Copy the data word for word, from the line containing "You are a computer-use agent. This" through the line containing "Action: pyautogui.click(x=72, y=358)", including both of those lines.

→ Listing
* * * * *
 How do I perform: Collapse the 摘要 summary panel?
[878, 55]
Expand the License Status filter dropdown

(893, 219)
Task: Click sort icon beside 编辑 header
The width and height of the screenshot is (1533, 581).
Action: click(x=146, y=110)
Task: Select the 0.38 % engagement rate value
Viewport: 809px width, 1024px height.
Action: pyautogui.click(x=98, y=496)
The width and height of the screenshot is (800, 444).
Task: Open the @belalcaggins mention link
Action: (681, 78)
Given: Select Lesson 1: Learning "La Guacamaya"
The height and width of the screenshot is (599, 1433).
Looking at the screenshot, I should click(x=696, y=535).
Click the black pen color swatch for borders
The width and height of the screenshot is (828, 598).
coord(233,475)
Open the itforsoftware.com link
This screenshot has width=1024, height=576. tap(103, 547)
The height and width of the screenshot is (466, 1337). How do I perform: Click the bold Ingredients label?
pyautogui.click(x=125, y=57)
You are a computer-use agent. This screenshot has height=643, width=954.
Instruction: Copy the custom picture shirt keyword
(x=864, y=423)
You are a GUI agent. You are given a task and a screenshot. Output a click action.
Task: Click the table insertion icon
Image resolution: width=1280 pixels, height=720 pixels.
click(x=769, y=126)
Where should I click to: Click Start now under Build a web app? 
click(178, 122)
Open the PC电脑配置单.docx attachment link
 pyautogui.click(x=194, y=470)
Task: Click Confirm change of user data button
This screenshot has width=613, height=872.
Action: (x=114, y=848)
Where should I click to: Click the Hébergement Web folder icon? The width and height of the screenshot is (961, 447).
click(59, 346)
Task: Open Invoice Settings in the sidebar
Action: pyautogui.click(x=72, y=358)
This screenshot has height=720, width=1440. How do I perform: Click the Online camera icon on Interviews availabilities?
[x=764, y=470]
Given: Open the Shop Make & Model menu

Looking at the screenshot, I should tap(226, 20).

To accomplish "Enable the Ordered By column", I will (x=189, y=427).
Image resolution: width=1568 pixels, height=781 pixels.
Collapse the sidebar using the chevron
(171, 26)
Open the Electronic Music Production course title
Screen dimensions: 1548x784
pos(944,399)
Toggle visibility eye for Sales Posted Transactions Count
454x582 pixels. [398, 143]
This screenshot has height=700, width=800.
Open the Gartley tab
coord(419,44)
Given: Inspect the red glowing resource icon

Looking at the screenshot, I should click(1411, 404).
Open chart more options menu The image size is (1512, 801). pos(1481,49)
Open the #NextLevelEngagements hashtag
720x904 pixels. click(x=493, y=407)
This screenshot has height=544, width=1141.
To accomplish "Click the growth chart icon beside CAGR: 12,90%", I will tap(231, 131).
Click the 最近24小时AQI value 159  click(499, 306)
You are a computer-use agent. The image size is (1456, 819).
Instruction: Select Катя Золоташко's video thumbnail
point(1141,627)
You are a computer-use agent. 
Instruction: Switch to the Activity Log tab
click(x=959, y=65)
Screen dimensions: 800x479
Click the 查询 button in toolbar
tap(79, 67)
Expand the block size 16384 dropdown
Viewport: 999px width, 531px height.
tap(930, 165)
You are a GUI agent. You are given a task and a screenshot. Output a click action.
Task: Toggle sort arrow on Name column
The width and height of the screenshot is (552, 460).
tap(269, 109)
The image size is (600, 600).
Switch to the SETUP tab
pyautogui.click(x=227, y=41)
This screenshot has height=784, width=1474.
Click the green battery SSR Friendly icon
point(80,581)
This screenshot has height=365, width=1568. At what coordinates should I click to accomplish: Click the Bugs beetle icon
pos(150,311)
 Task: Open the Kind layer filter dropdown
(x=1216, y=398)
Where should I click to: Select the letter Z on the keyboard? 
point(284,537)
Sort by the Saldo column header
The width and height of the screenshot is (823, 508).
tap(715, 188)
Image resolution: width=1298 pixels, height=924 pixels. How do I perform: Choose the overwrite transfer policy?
* * * * *
→ Solved problem
You are a computer-use agent. This screenshot has height=643, width=954.
Instruction: Copy the custom picture shirt keyword
(x=864, y=423)
You are a GUI agent. You are given a task and a screenshot. Output a click action.
Task: Click the table insertion icon
Image resolution: width=1280 pixels, height=720 pixels.
click(x=769, y=126)
Where should I click to: Click Start now under Build a web app? 
click(178, 122)
Open the PC电脑配置单.docx attachment link
 pyautogui.click(x=194, y=470)
Task: Click Confirm change of user data button
This screenshot has width=613, height=872.
Action: (x=114, y=848)
Where should I click to: Click the Hébergement Web folder icon? The width and height of the screenshot is (961, 447).
click(59, 346)
Task: Open Invoice Settings in the sidebar
Action: pyautogui.click(x=72, y=358)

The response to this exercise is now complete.